# Hello, Welcome!

This Notebook uses Machine Learning / PyTorch for recognizing handwritten numbers, but can easily be modfied for other class recognition purposes. You may use this as a kickstarter or skeleton for your own purposes, or steal this entirely. Just call me out when you do so please.  

This notebook is based on the Pytorch tutorial by Patrick Loeber:  
https://www.youtube.com/watch?v=c36lUUr864M

I'm using the Dataset from this link:  
https://www.kaggle.com/datasets/jcprogjava/handwritten-digits-dataset-not-in-mnist

### Known Issues:
- Output flickers for Visual Studio. However, this seems to be an issue with VS and might be impossible to fix from my side.

### If you are using Windows:  
Copy/Paste the line below into the Windows cmd console if tensorboard won't start or is giving you a hard time in general.
Kills the tensorboard process, which can be really tough and persists to run even after restart of your machine.

    del /q %TMP%\.tensorboard-info\*

Also, Microsoft Defender is slowing down Dataloading significantly.

### If you are using Tensorboard:  
Tensorboard creates new folders in your working directory. Make sure you have writing permissions or turn tensorboard off by setting

    tb_analytics = False. 

Don't forget to delete everything in the folder once you're done here!

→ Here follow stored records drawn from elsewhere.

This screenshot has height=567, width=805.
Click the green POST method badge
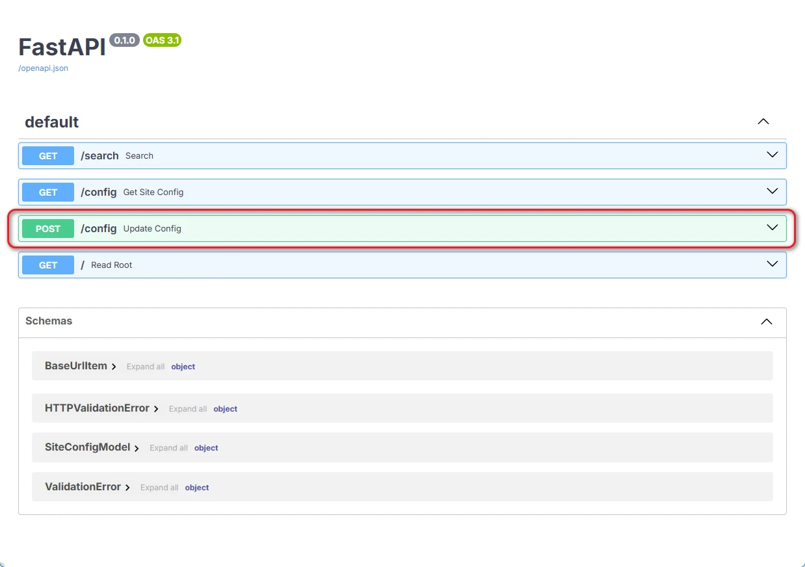point(48,229)
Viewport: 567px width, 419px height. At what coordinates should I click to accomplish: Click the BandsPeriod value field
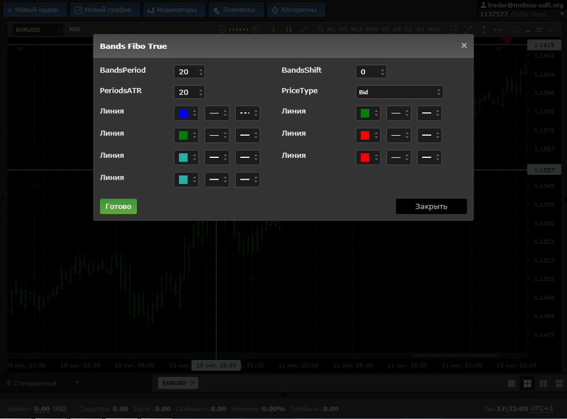click(189, 72)
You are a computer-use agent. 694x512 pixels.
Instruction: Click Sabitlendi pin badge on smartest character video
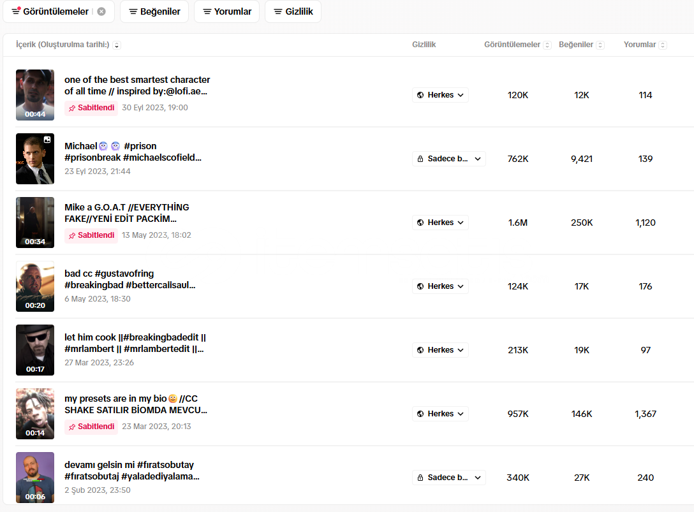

### If you are using Jupyter Notebooks:  
Use this link to start a tensorboard session in your browser:  
http://localhost:6006/


In [None]:
### ALL THE IMPORTS ###
#######################

# PyTorch imports
import torch as tc
import torch.nn as nn
import torch.nn.functional as F
from torch.utils.data import Dataset, DataLoader, RandomSampler
from torch.optim import lr_scheduler

import torchvision as tv
import torchvision.io as io

from sklearn import datasets
from sklearn.preprocessing import StandardScaler
from sklearn.model_selection import train_test_split

# Tensorboard imports
import tensorboard
from tensorboard import notebook
from torch.utils.tensorboard import SummaryWriter
logdir =  './runs/'                 # dir in which to save run data
writer = SummaryWriter(logdir)      # init tensorboard data writer

%load_ext tensorboard
%tensorboard --logdir=runs
dir_counter = 0                     # counter for setting up tensorboard folders; different training runs will be saved in different folders

# PIL Imports
from PIL import Image
from PIL import ImageStat
from PIL import ImageOps
from PIL import ImageShow
from PIL import ImageFilter

# Standard pkg imports
import sys
import math
import random
import numpy as np
import matplotlib.pyplot as plt
import time
from IPython.display import clear_output
from threading import Thread as Thread
from threading import Event as Event

clear_output()

# CUDA
if tc.cuda.is_available():
    device = tc.device("cuda")
else:
    device = tc.device("cpu")

print(f"CUDA is available: {tc.cuda.is_available()}")


#### MODEL CLASSES ####
#######################
    

class FeedForward(nn.Module):
    def __init__(self, input_dim, hidden_dim, output_dim):
        super(FeedForward, self).__init__()
        self.lin1 = nn.Linear(input_dim, hidden_dim)
        self.lin2 = nn.ReLU()
        self.lin3 = nn.Linear(hidden_dim, output_dim)
        
    def forward(self, x):
        out = self.lin1(x)
        out = self.lin2(out)
        out = self.lin3(out)
        return out
    

class ConvNN(nn.Module):

    # Conv Output Size:
    # OutputWidth = (Width - FilterSize + 2*Padding) / (Stride) + 1
    def conv2d_out_dim(self, input_dim, kernel_size, padding, stride):
        return ((tc.tensor(input_dim) - tc.tensor(kernel_size) + 2*tc.tensor(padding)) / (tc.tensor(stride))) + 1

    def __init__(self, img_dim, fc1_dim, fc2_dim, output_dim):
        super(ConvNN, self).__init__()
        self.conv1 = nn.Conv2d(in_channels = img_dim[0],
                               out_channels = 3,
                               kernel_size = 5,
                                )

        self.conv2 = nn.Conv2d(in_channels = self.conv1.out_channels,
                               out_channels = 16,
                               kernel_size = 5,
                                )

        self.pool = nn.MaxPool2d(kernel_size = 2,
                                 stride = 2)
        
        self.adapter_dim = self.conv2d_out_dim(img_dim[1:len(img_dim)], self.conv1.kernel_size, self.conv1.padding, self.conv1.stride)
        self.adapter_dim = self.conv2d_out_dim(self.adapter_dim, self.pool.kernel_size, self.pool.padding, self.pool.stride)
        self.adapter_dim = self.conv2d_out_dim(self.adapter_dim, self.conv2.kernel_size, self.conv2.padding, self.conv2.stride)
        self.adapter_dim = self.conv2d_out_dim(self.adapter_dim, self.pool.kernel_size, self.pool.padding, self.pool.stride)
        self.adapter_dim = int((self.conv2.out_channels * self.adapter_dim[0] * self.adapter_dim[1]).item())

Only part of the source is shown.